**What to work on**
Write out every entry once more, character for character.

**Data for review**
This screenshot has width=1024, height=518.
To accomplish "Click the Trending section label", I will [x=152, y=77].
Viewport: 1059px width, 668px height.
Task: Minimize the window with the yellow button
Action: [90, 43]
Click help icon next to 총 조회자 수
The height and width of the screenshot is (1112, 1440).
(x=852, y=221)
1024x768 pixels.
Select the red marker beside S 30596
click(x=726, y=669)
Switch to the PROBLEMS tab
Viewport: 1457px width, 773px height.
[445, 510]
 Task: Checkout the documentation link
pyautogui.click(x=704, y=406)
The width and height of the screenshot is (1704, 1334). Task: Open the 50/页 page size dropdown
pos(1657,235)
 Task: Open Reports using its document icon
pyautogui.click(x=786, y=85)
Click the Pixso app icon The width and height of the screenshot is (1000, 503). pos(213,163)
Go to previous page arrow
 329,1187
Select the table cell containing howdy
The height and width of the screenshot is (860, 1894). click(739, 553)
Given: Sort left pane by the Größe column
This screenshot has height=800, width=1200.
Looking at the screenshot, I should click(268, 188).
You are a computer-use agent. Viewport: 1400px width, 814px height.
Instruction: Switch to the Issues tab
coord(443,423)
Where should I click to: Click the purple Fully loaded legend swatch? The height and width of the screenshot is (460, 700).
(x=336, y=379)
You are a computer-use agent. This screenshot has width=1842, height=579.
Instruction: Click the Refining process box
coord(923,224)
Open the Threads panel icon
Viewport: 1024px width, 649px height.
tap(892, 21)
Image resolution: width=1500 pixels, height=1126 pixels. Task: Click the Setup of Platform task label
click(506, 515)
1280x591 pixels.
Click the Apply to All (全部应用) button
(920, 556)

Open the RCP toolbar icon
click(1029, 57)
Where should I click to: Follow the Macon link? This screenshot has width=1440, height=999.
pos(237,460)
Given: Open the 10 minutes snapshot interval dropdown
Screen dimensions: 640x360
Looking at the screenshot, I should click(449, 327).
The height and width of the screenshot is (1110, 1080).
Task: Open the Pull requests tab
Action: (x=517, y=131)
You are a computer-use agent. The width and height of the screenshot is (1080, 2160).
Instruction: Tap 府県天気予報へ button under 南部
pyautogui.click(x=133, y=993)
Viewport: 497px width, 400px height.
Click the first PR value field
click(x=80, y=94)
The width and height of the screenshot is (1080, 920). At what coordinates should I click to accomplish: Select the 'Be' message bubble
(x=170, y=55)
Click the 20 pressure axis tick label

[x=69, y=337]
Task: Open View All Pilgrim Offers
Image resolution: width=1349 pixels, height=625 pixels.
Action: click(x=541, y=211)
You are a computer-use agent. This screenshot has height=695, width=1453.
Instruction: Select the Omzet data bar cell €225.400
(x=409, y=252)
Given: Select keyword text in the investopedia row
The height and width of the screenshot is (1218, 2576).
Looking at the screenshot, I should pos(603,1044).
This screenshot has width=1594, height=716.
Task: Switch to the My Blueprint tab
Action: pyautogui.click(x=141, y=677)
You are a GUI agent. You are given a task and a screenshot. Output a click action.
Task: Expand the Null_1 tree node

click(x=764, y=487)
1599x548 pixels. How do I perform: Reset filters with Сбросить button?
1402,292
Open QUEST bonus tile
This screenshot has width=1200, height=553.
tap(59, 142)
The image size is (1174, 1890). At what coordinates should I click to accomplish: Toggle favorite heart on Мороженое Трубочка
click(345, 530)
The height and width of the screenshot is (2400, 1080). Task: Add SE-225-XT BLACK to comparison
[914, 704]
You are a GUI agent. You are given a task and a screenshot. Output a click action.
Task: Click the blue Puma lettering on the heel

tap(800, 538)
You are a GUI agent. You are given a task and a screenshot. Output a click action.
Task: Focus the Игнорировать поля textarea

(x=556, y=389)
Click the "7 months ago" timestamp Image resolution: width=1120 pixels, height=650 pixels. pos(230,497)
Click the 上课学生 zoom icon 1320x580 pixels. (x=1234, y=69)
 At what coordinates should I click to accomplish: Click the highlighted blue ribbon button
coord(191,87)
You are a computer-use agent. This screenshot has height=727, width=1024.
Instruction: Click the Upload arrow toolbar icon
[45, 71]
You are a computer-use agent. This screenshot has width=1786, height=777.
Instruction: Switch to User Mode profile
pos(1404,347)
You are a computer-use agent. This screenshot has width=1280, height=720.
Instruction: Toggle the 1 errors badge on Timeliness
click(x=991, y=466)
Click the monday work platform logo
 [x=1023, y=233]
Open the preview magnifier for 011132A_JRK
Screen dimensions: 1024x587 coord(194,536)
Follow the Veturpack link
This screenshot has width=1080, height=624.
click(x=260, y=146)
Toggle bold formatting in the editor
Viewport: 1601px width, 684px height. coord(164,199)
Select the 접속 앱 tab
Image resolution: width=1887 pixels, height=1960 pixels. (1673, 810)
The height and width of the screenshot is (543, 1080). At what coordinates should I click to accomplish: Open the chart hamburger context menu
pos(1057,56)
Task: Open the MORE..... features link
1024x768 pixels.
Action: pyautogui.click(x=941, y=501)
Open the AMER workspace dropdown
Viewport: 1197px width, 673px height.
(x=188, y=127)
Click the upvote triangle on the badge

**Result of the task**
This screenshot has width=1024, height=518.
To accomplish "Click the Trending section label", I will [x=152, y=77].
Viewport: 1059px width, 668px height.
Task: Minimize the window with the yellow button
Action: [90, 43]
Click help icon next to 총 조회자 수
The height and width of the screenshot is (1112, 1440).
(x=852, y=221)
1024x768 pixels.
Select the red marker beside S 30596
click(x=726, y=669)
Switch to the PROBLEMS tab
Viewport: 1457px width, 773px height.
[445, 510]
 Task: Checkout the documentation link
pyautogui.click(x=704, y=406)
The width and height of the screenshot is (1704, 1334). Task: Open the 50/页 page size dropdown
pos(1657,235)
 Task: Open Reports using its document icon
pyautogui.click(x=786, y=85)
Click the Pixso app icon The width and height of the screenshot is (1000, 503). pos(213,163)
Go to previous page arrow
 329,1187
Select the table cell containing howdy
The height and width of the screenshot is (860, 1894). click(739, 553)
Given: Sort left pane by the Größe column
This screenshot has height=800, width=1200.
Looking at the screenshot, I should click(268, 188).
You are a computer-use agent. Viewport: 1400px width, 814px height.
Instruction: Switch to the Issues tab
coord(443,423)
Where should I click to: Click the purple Fully loaded legend swatch? The height and width of the screenshot is (460, 700).
(x=336, y=379)
You are a computer-use agent. This screenshot has width=1842, height=579.
Instruction: Click the Refining process box
coord(923,224)
Open the Threads panel icon
Viewport: 1024px width, 649px height.
tap(892, 21)
Image resolution: width=1500 pixels, height=1126 pixels. Task: Click the Setup of Platform task label
click(506, 515)
1280x591 pixels.
Click the Apply to All (全部应用) button
(920, 556)

Open the RCP toolbar icon
click(1029, 57)
Where should I click to: Follow the Macon link? This screenshot has width=1440, height=999.
pos(237,460)
Given: Open the 10 minutes snapshot interval dropdown
Screen dimensions: 640x360
Looking at the screenshot, I should click(449, 327).
The height and width of the screenshot is (1110, 1080).
Task: Open the Pull requests tab
Action: (x=517, y=131)
You are a computer-use agent. The width and height of the screenshot is (1080, 2160).
Instruction: Tap 府県天気予報へ button under 南部
pyautogui.click(x=133, y=993)
Viewport: 497px width, 400px height.
Click the first PR value field
click(x=80, y=94)
The width and height of the screenshot is (1080, 920). At what coordinates should I click to accomplish: Select the 'Be' message bubble
(x=170, y=55)
Click the 20 pressure axis tick label

[x=69, y=337]
Task: Open View All Pilgrim Offers
Image resolution: width=1349 pixels, height=625 pixels.
Action: click(x=541, y=211)
You are a computer-use agent. This screenshot has height=695, width=1453.
Instruction: Select the Omzet data bar cell €225.400
(x=409, y=252)
Given: Select keyword text in the investopedia row
The height and width of the screenshot is (1218, 2576).
Looking at the screenshot, I should pos(603,1044).
This screenshot has width=1594, height=716.
Task: Switch to the My Blueprint tab
Action: pyautogui.click(x=141, y=677)
You are a GUI agent. You are given a task and a screenshot. Output a click action.
Task: Expand the Null_1 tree node

click(x=764, y=487)
1599x548 pixels. How do I perform: Reset filters with Сбросить button?
1402,292
Open QUEST bonus tile
This screenshot has width=1200, height=553.
tap(59, 142)
The image size is (1174, 1890). At what coordinates should I click to accomplish: Toggle favorite heart on Мороженое Трубочка
click(345, 530)
The height and width of the screenshot is (2400, 1080). Task: Add SE-225-XT BLACK to comparison
[914, 704]
You are a GUI agent. You are given a task and a screenshot. Output a click action.
Task: Click the blue Puma lettering on the heel

tap(800, 538)
You are a GUI agent. You are given a task and a screenshot. Output a click action.
Task: Focus the Игнорировать поля textarea

(x=556, y=389)
Click the "7 months ago" timestamp Image resolution: width=1120 pixels, height=650 pixels. pos(230,497)
Click the 上课学生 zoom icon 1320x580 pixels. (x=1234, y=69)
 At what coordinates should I click to accomplish: Click the highlighted blue ribbon button
coord(191,87)
You are a computer-use agent. This screenshot has height=727, width=1024.
Instruction: Click the Upload arrow toolbar icon
[45, 71]
You are a computer-use agent. This screenshot has width=1786, height=777.
Instruction: Switch to User Mode profile
pos(1404,347)
You are a computer-use agent. This screenshot has width=1280, height=720.
Instruction: Toggle the 1 errors badge on Timeliness
click(x=991, y=466)
Click the monday work platform logo
 [x=1023, y=233]
Open the preview magnifier for 011132A_JRK
Screen dimensions: 1024x587 coord(194,536)
Follow the Veturpack link
This screenshot has width=1080, height=624.
click(x=260, y=146)
Toggle bold formatting in the editor
Viewport: 1601px width, 684px height. coord(164,199)
Select the 접속 앱 tab
Image resolution: width=1887 pixels, height=1960 pixels. (1673, 810)
The height and width of the screenshot is (543, 1080). At what coordinates should I click to accomplish: Open the chart hamburger context menu
pos(1057,56)
Task: Open the MORE..... features link
1024x768 pixels.
Action: pyautogui.click(x=941, y=501)
Open the AMER workspace dropdown
Viewport: 1197px width, 673px height.
(x=188, y=127)
Click the upvote triangle on the badge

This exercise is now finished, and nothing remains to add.